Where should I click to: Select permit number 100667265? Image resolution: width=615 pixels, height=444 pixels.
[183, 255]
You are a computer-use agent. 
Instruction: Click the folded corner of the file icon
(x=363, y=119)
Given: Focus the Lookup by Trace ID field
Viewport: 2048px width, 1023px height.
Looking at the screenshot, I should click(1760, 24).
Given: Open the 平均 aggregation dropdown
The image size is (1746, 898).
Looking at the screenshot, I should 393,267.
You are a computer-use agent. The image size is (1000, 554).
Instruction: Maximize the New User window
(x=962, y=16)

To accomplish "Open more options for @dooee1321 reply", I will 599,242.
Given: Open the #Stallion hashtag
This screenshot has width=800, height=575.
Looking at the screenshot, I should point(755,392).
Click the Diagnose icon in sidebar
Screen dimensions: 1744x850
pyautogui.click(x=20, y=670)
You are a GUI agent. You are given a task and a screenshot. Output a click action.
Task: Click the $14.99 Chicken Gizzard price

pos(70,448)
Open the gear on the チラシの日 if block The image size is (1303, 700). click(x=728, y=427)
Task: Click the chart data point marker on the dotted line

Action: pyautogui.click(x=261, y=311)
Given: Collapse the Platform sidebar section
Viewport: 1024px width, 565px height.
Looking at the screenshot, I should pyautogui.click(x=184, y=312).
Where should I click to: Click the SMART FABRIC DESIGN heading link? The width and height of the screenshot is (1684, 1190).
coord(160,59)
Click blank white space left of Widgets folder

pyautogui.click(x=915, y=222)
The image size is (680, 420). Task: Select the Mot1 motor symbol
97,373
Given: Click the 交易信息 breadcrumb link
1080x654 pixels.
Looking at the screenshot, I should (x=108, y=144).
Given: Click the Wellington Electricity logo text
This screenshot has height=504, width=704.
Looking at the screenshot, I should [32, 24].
_____
- _EXERCISE REQUIREMENTS_
Could you retype exactly the lines above from the one containing "Task: Click the chart" through the last line of the records, both included, and nothing else?

- _WRITTEN REPLY_
Task: Click the chart data point marker on the dotted line

Action: pyautogui.click(x=261, y=311)
Given: Collapse the Platform sidebar section
Viewport: 1024px width, 565px height.
Looking at the screenshot, I should pyautogui.click(x=184, y=312).
Where should I click to: Click the SMART FABRIC DESIGN heading link? The width and height of the screenshot is (1684, 1190).
coord(160,59)
Click blank white space left of Widgets folder

pyautogui.click(x=915, y=222)
The image size is (680, 420). Task: Select the Mot1 motor symbol
97,373
Given: Click the 交易信息 breadcrumb link
1080x654 pixels.
Looking at the screenshot, I should (x=108, y=144).
Given: Click the Wellington Electricity logo text
This screenshot has height=504, width=704.
Looking at the screenshot, I should [32, 24].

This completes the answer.